CT: Homogeneous soft tissue mass in right abdomen with adjacent suture line at duodenal stump
MR: Normal pancreatic parenchyma is isointense to renal cortex on T1WI and isointense to muscle on T2WI
US: Normal pancreas transplant homogeneous and hypoechoic to adjacent mesenteric fat
• Imaging of major complications
Allograft pancreatitis: Edema, enlargement and heterogeneous pancreas with peripancreatic fluid
Acute rejection: Enlargement and edema of graft with increased T2WI signal on MR
Chronic rejection: Small and atrophic graft with decreased T1 and T2WI signal on MR
Vascular complications: Venous thrombosis is more common than arterial
– Arterial thrombosis on US: No Doppler flow within artery or graft parenchyma
– Venous thrombosis on US: Echogenic intraluminal thrombus, absent vascular flow, and high-resistance arterial waveforms with reversed diastolic flow
– Graft infarction on US: Enlarged avascular transplant
Intraabdominal fluid collections: May represent abscess, seroma, lymphocele, urinoma, or pseudocyst
PATHOLOGY
• Goal of pancreas transplantation is treatment of diabetes by restoring endogenous insulin secretion
CLINICAL ISSUES
• Graft survival is better with combined pancreas-kidney transplant than with pancreas alone
• Graft pancreatitis is common after transplantation
35% experience mild, self-limited pancreatitis; usually related to reperfusion injury after surgery
• Chronic rejection is leading cause of late allograft loss
• Vascular thrombosis is 2nd leading cause of graft dysfunction (usually in acute postoperative setting)
IMAGING
General Features
• Location
80% are placed simultaneously with or following renal transplantation (Tx) for type 1 diabetes
– Pancreatic graft survival is increased with simultaneous transplantation
Pancreatic allograft usually placed on right side (renal allograft on left)
– Graft in bladder drainage transplants is usually in right iliac fossa, parallel to ascending colon
– Graft position in enteric drainage transplants is more variable, but usually vertical on right side
Multivisceral transplant
– Usually refers to transplantation of liver and small bowel
– If pancreas is also transplanted, it is often placed in upper abdomen, in transverse orientation
– Liver, bowel, and pancreas allografts all supplied by donor aortic graft
• Surgical technique
Bladder drainage
– Older technique that drains pancreatic secretions into bladder via duodenal interposition segment
– Associated with many complications, including accelerated insulin resistance, atherosclerosis, urinary tract infections, and graft pancreatitis
Enteric drainage
– Now considered preferred technique, with allograft head (which is obtained with segment of duodenum) placed in cephalic location with side-to-side pancreatic-duodenal to jejunal anastomosis
Venous drainage
– Donor portal vein anastomosed to systemic vein (common/external iliac or IVC) or mesenteric vein (more physiologic, but technically more difficult)
Arterial supply
– Donor iliac artery “Y” graft with one end anastomosed to recipient’s common, external, or internal iliac artery and “Y” limbs anastomosed to donor splenic and superior mesenteric arteries (end blindly after supplying allograft)

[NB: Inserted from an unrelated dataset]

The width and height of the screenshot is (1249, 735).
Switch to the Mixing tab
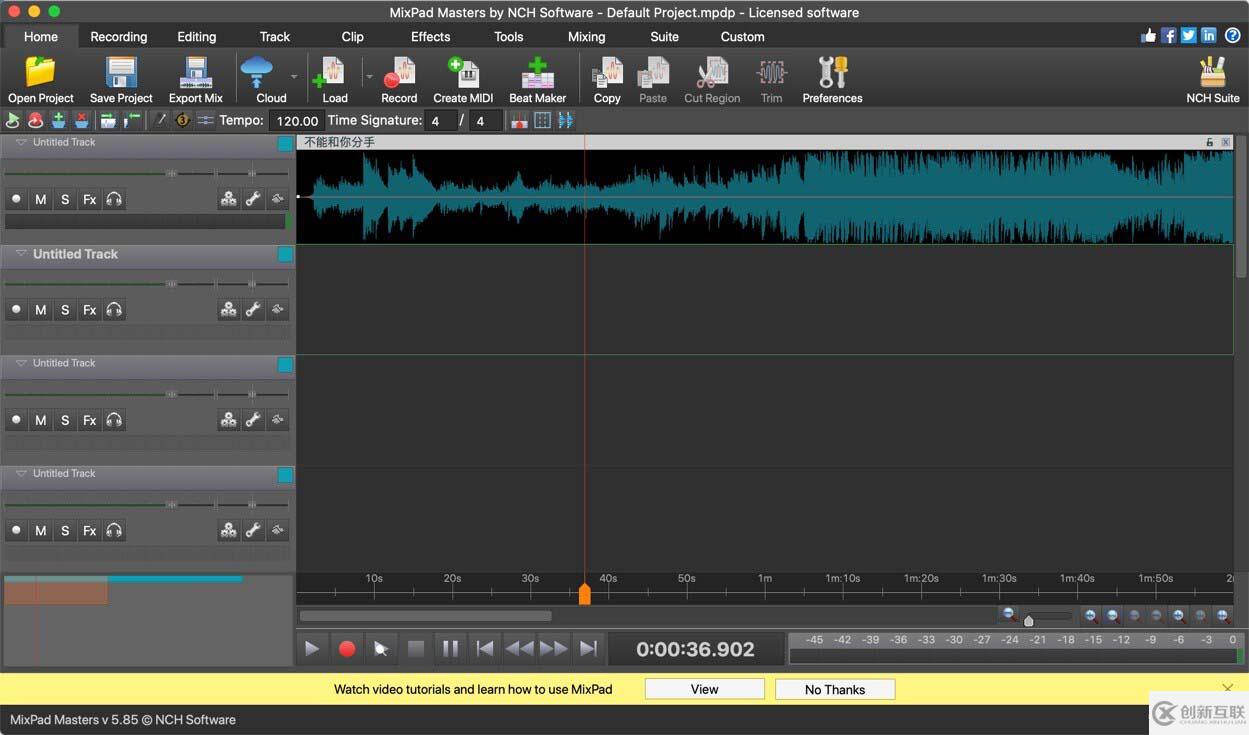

• Normal imaging appearance
CT: IV contrast often not used due to renal toxicity and concurrent chronic renal failure
– Oral contrast very useful (and usually necessary) to distinguish graft from adjacent bowel
– For bladder-drained allografts, can introduce contrast into bladder via catheter
– Homogeneous soft tissue mass closely associated with adjacent bowel (typically with adjacent suture line at duodenal stump)
– Graft may be normally enlarged and heterogeneous in early post-transplant period (< 4 weeks) with surrounding fluid and hematoma, and should not be confused with pancreatitis
Pancreas graft gradually becomes well defined and similar in density (on both NECT and CECT) to normal pancreas, with no surrounding fluid
MR: Normal pancreas parenchyma is isointense to renal cortex on T1WI and isointense to muscle on T2WI
• Imaging of major complications
Allograft pancreatitis: Edema, enlargement, and heterogeneous enhancement of pancreas on CT and MR, typically with peripancreatic fluid
– Peripancreatic fluid can evolve into loculated collections or pseudocysts
– May see bowel wall thickening of adjacent intestine
Acute rejection: Nonspecific CT findings, with enlargement and edema of graft
– MR: Increased parenchymal T2WI signal and heterogeneous enhancement due to edema
Chronic rejection: Nonspecific CT findings, with small and atrophic graft
– MR: Decreased signal intensity on T1 and T2 due to parenchymal fibrosis and reduced extracellular fluid
Secretin-augmented MR may demonstrate diminished exocrine function with ↓ secretion of pancreatic juice from dysfunctional allograft
Vascular complications: Venous thrombosis is more common than arterial
– MRA and CTA can map arterial and venous anatomy to identify sites of stenosis or thrombosis
More typically a troubleshooting tool when ultrasound findings are equivocal
Can be used to monitor anticoagulation therapy in patients with venous stump thrombosis
– Pseudoaneurysms and arteriovenous fistulae may be due to prior biopsy, pancreatitis, or surgical technique
– Graft infarction: Heterogeneous enhancement of pancreas on MR or CT ± liquefied/necrotic parenchyma ± gas bubbles
Impossible to distinguish infarction from infected pancreatic necrosis after pancreatitis, although treatment is same (surgical resection)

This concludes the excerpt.